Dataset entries
◆ ◆ ◆ ◆ ◆ ◆ ◆

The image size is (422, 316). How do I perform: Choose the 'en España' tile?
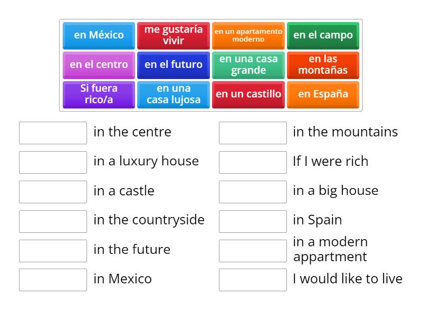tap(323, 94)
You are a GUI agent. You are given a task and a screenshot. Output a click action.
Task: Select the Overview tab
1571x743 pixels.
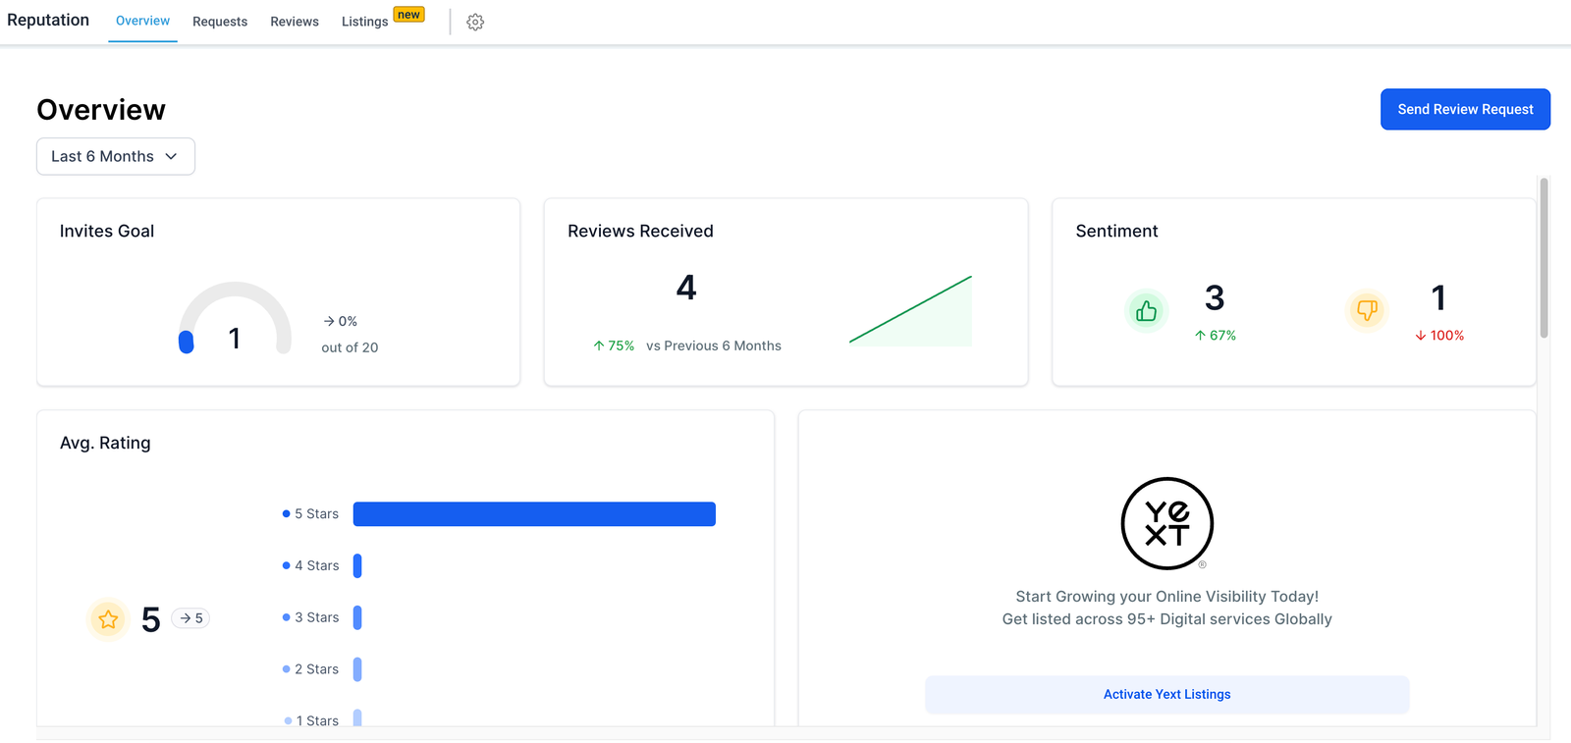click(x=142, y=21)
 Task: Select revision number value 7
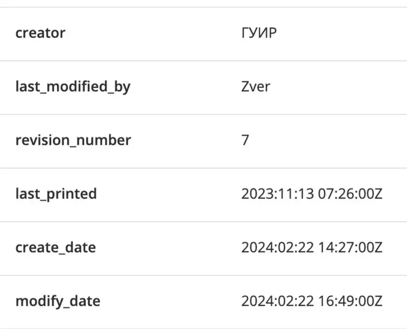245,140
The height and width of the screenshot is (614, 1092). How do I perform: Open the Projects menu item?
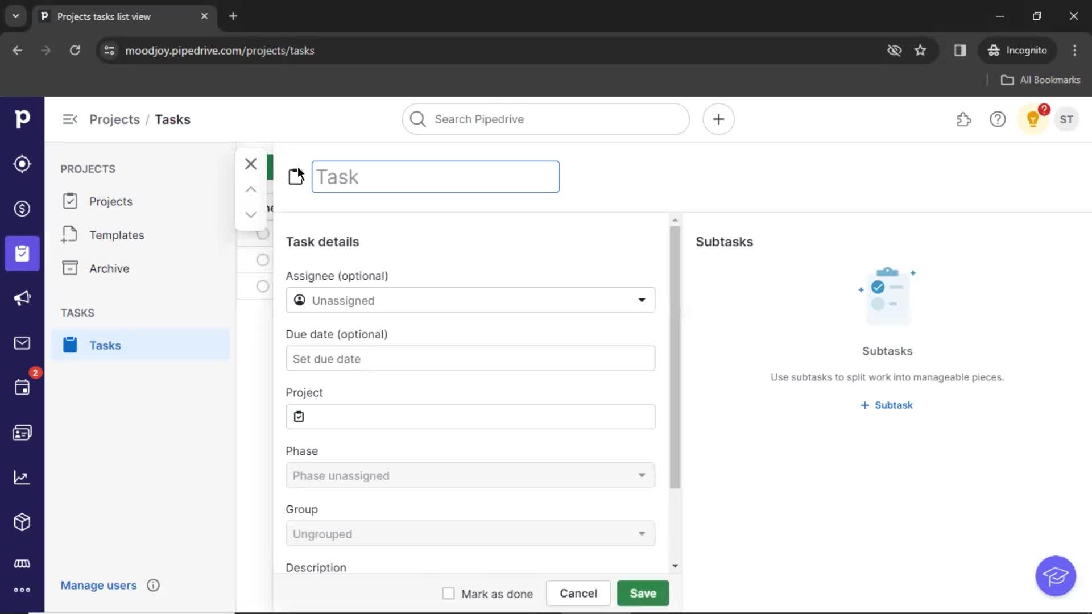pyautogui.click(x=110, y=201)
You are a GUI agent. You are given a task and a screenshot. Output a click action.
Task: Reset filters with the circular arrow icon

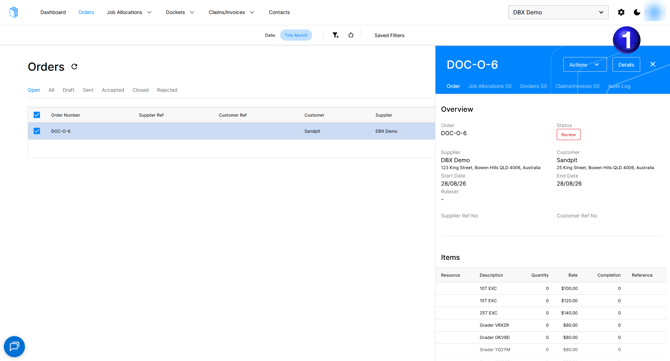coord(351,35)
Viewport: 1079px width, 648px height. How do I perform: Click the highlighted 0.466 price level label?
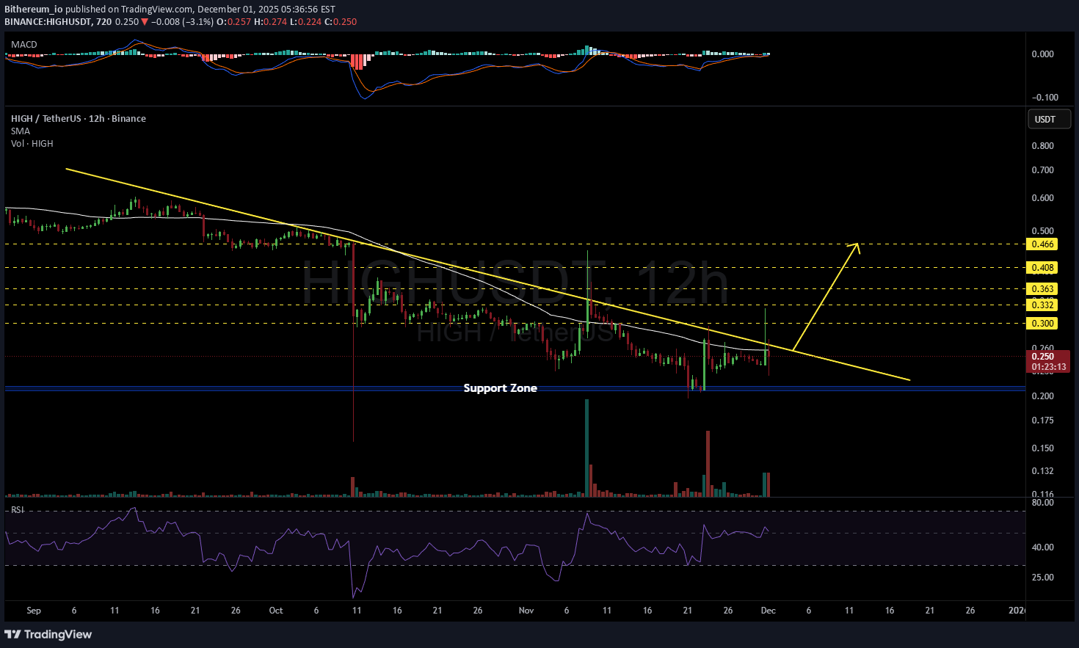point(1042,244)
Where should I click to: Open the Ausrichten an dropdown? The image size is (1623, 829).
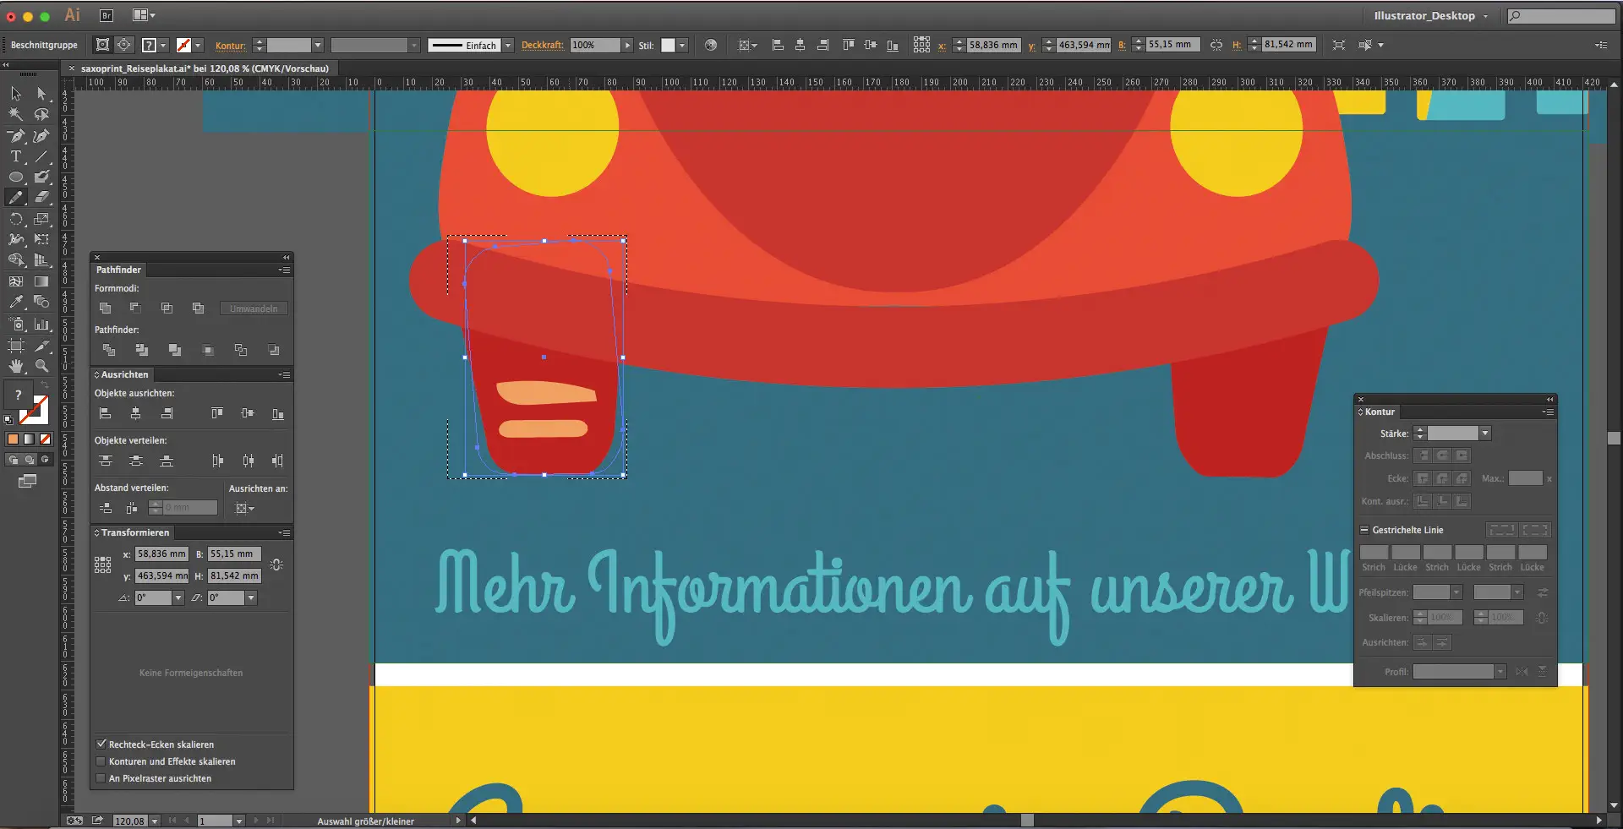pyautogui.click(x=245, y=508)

◆ ◆ ◆ ◆ ◆ ◆ ◆

▶ [What to do] Every line from the one containing "1571x743 pixels." through the last line of the data, both included, is to be repeated exactly; the pictures are to be left out.

▶ [Answer to this exercise]
1571x743 pixels.
click(x=142, y=21)
 Task: Select revision number value 7
245,140
The height and width of the screenshot is (614, 1092). How do I perform: Open the Projects menu item?
pyautogui.click(x=110, y=201)
You are a GUI agent. You are given a task and a screenshot. Output a click action.
Task: Reset filters with the circular arrow icon

coord(351,35)
Viewport: 1079px width, 648px height. How do I perform: Click the highlighted 0.466 price level label?
point(1042,244)
Where should I click to: Open the Ausrichten an dropdown? The image size is (1623, 829).
pyautogui.click(x=245, y=508)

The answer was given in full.